Your answer should be the records, copied exactly, with the pictures removed.

**INPUT FOR THIS TASK**:
· · ·
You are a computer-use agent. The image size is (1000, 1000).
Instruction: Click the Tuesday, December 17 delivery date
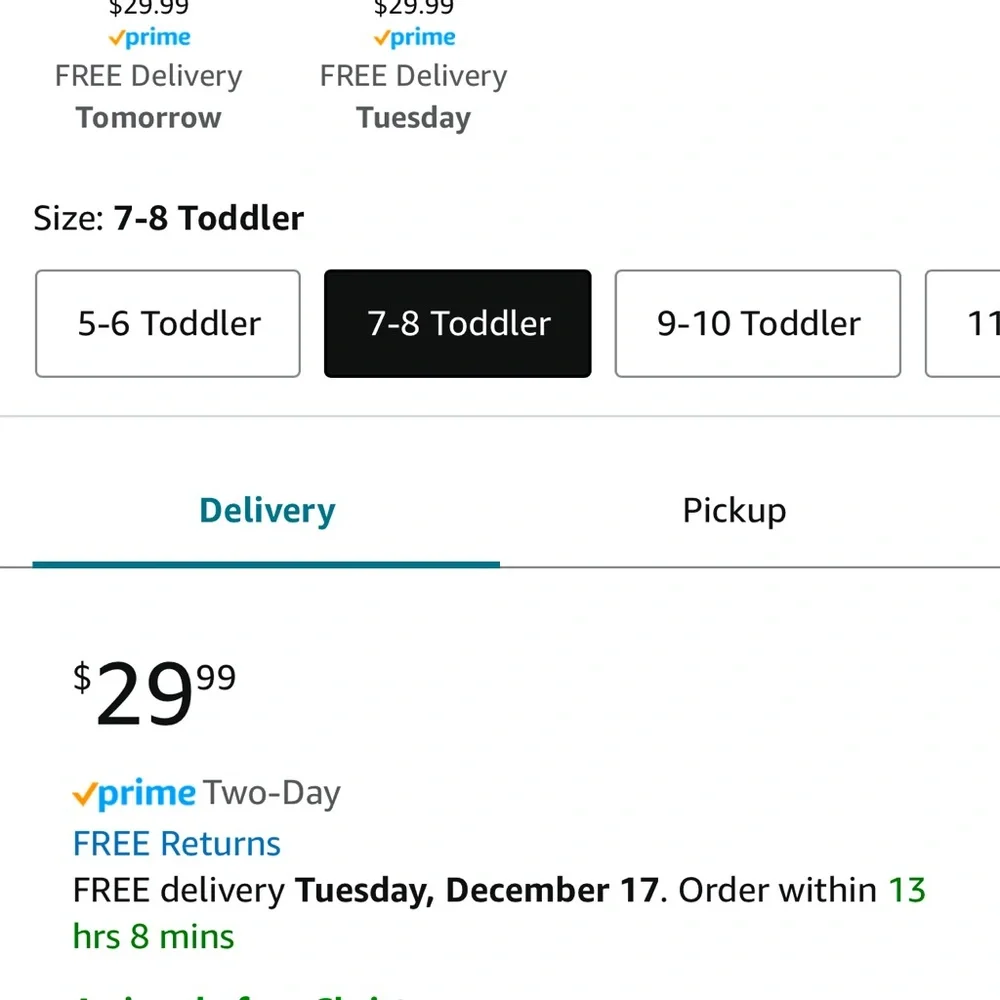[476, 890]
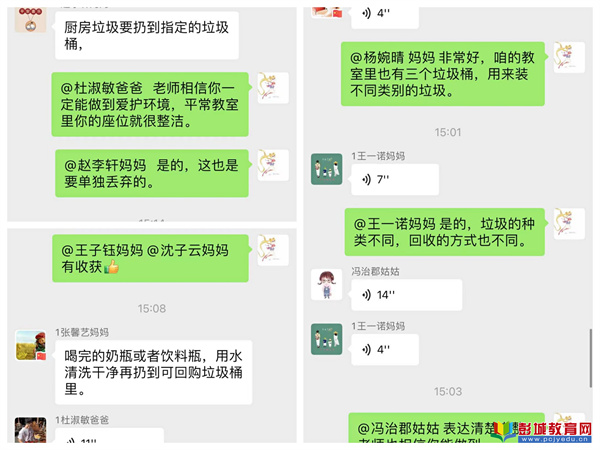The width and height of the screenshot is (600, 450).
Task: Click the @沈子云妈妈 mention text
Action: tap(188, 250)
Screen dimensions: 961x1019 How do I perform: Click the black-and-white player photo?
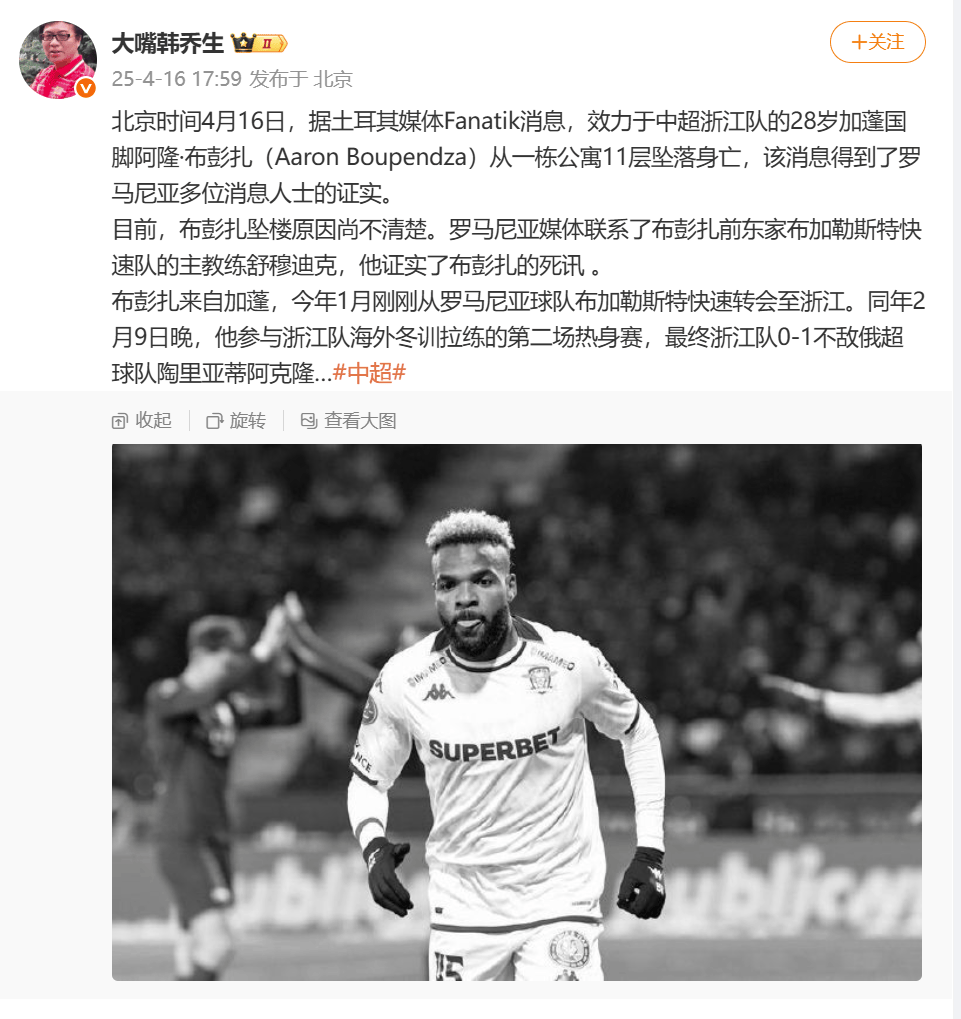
· · ·
**YOUR RESPONSE**:
You are a computer-use agent. The image size is (1000, 1000).
Instruction: Click the Tuesday, December 17 delivery date
[476, 890]
The width and height of the screenshot is (600, 450).
Task: Click the @沈子云妈妈 mention text
Action: tap(188, 250)
Screen dimensions: 961x1019 How do I perform: Click the black-and-white player photo?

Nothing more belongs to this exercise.